Notwithstanding the foregoing, our Compensation Committee may not amend Section 10 (Eligible Directors) of the Amended Plan without
the consent of the Board or Section 2(c) of the Amended Plan, which provides that the Board must approve awards made to its non-employee
directors.
The Compensation Committee is authorized to make adjustments in
the terms and conditions of, and the criteria included in, awards in recognition of unusual or nonrecurring events (including,
without limitation, the events described in Section 3(c) of the Amended Plan) affecting the Corporation, any affiliate, or the
financial statements of the Corporation or any affiliate, or of changes in applicable laws, regulations, or accounting principles,
whenever the Compensation Committee determines that such adjustments are appropriate in order to prevent dilution, reduction or
enlargement of the benefits or potential benefits made or intended to be made available under the Amended Plan; provided that no
such adjustment will be authorized to the extent that such authority would be inconsistent with the Amended Plan’s meeting
the requirements of Section 409A.
Anti-Dilution Adjustments
In the event a dividend or other distribution (whether in the
form of cash, shares, other securities or other property), recapitalization, stock split, reverse stock split, reorganization,
merger, consolidation, split-up, spin-off, combination, repurchase or exchange of shares or other securities of the Corporation,
issuance of warrants or other rights to purchase shares or other securities of the Corporation, or other similar corporate transaction
or event affects the shares such that an adjustment is determined by the Compensation Committee to be necessary in order to prevent
dilution or enlargement of the benefits or potential benefits intended to be made available under the Amended Plan, then the Compensation
Committee will, in an equitable manner, adjust any or all of (i) the number of shares or other securities of the Corporation (or
number and kind of other securities or property) with respect to which awards may be granted, (ii) the maximum number of shares
subject to an award granted to a participant pursuant to Section 3(b) of the Amended Plan, (iii) the number of shares or other
securities of the Corporation (or number and kind of other securities or property) subject to outstanding awards, (iv) the grant
or exercise price with respect to any award, and (v) any applicable performance goals with respect to awards; provided, in each
case, that (A) with respect to awards of incentive stock options no such adjustment shall be authorized to the extent that such
authority would cause the Amended Plan to violate Section 422(b)(1) of the Code, as from time to time amended, unless the Compensation
Committee determines otherwise, (B) with respect to any award subject to Section 409A, no such adjustment will be authorized
to the extent that such authority would cause the Amended Plan to fail to comply with, or qualify for, an exception to Section
409A, and (C) any fractional shares resulting from such adjustment will be eliminated.

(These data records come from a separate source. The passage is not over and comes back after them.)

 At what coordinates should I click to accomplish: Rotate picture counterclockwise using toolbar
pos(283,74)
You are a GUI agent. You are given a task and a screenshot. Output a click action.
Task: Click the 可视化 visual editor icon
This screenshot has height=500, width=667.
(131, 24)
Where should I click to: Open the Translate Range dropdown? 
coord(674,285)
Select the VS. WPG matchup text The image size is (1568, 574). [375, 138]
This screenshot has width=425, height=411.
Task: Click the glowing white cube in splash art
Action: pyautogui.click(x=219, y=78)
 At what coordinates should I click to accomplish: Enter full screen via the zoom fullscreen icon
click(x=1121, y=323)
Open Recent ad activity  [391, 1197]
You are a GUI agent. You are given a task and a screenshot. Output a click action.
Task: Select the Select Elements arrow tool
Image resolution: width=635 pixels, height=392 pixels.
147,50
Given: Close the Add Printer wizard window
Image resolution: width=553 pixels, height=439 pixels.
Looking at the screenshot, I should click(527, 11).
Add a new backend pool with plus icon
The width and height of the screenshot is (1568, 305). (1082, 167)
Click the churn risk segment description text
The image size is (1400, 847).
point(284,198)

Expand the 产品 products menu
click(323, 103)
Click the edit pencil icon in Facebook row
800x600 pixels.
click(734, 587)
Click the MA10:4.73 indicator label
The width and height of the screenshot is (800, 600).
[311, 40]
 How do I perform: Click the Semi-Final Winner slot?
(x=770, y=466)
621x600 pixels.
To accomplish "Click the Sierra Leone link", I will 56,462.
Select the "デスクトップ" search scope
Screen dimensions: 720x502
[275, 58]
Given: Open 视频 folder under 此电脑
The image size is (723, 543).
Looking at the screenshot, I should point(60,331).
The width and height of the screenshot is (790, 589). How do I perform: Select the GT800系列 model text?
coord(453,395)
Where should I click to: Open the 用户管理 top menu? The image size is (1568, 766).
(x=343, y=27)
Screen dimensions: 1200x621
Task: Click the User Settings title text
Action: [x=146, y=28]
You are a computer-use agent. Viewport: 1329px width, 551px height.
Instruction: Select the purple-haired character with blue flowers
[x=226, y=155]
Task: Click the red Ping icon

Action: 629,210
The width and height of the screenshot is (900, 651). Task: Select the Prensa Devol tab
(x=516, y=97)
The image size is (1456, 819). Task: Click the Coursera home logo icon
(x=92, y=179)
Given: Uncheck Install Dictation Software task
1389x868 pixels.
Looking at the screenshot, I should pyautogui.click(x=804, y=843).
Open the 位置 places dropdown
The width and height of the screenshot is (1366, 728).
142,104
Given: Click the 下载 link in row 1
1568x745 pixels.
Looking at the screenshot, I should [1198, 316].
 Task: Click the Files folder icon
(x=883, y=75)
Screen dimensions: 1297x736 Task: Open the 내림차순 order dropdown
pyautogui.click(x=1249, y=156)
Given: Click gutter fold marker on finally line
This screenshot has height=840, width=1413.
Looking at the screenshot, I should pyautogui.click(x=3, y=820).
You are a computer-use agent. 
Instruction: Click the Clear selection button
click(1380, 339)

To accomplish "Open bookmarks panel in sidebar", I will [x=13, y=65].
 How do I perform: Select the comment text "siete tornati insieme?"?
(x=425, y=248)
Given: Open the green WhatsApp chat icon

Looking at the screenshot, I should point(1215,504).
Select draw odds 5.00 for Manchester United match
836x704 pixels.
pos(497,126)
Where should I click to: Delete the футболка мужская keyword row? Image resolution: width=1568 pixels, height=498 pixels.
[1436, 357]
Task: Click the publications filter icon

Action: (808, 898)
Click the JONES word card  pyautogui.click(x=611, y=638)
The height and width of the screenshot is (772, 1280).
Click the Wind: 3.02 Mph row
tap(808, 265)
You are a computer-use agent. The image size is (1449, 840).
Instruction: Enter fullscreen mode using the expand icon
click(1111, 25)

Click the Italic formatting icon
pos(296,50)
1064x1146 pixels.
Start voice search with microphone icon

Notwithstanding the foregoing, in the event of a transaction in
which the Corporation is not the surviving entity, or any other transaction in which the shareholders of the Corporation exchange
their shares in the Corporation for stock or equity securities of another company, or in the event of complete liquidation or dissolution
of the Corporation, or in the case of a tender offer accepted by the Board, all outstanding awards will thereupon terminate, provided
that the Compensation Committee may, prior to the effective date of any such transaction, either (i) make all outstanding awards
immediately exercisable or vested or (ii) arrange to have the surviving entity grant to the participants replacement awards (including
cash) on terms which the Compensation Committee will determine to be fair and reasonable. The Compensation Committee, in its sole
discretion and to the extent not inconsistent with Section 14(r) of the Amended Plan, may determine that, in the event of a transaction
in which the Corporation is not the surviving entity, each outstanding award will terminate within a specified number of days after
notice to the participant, and such participant will receive, with respect to each such award, cash or other property, including
securities of any entity acquiring the Corporation, in an amount equal to the fair market value of such award (if any) as determined
by the Compensation Committee in its sole discretion. In addition, for each option or stock appreciation right with an exercise
price or base price, as the case may be, greater than the consideration offered in connection with any such transaction or event
or Change in Control, the Compensation Committee may, in its sole discretion, elect to cancel such option or stock appreciation
right without any payment to the person holding such option or stock appreciation right.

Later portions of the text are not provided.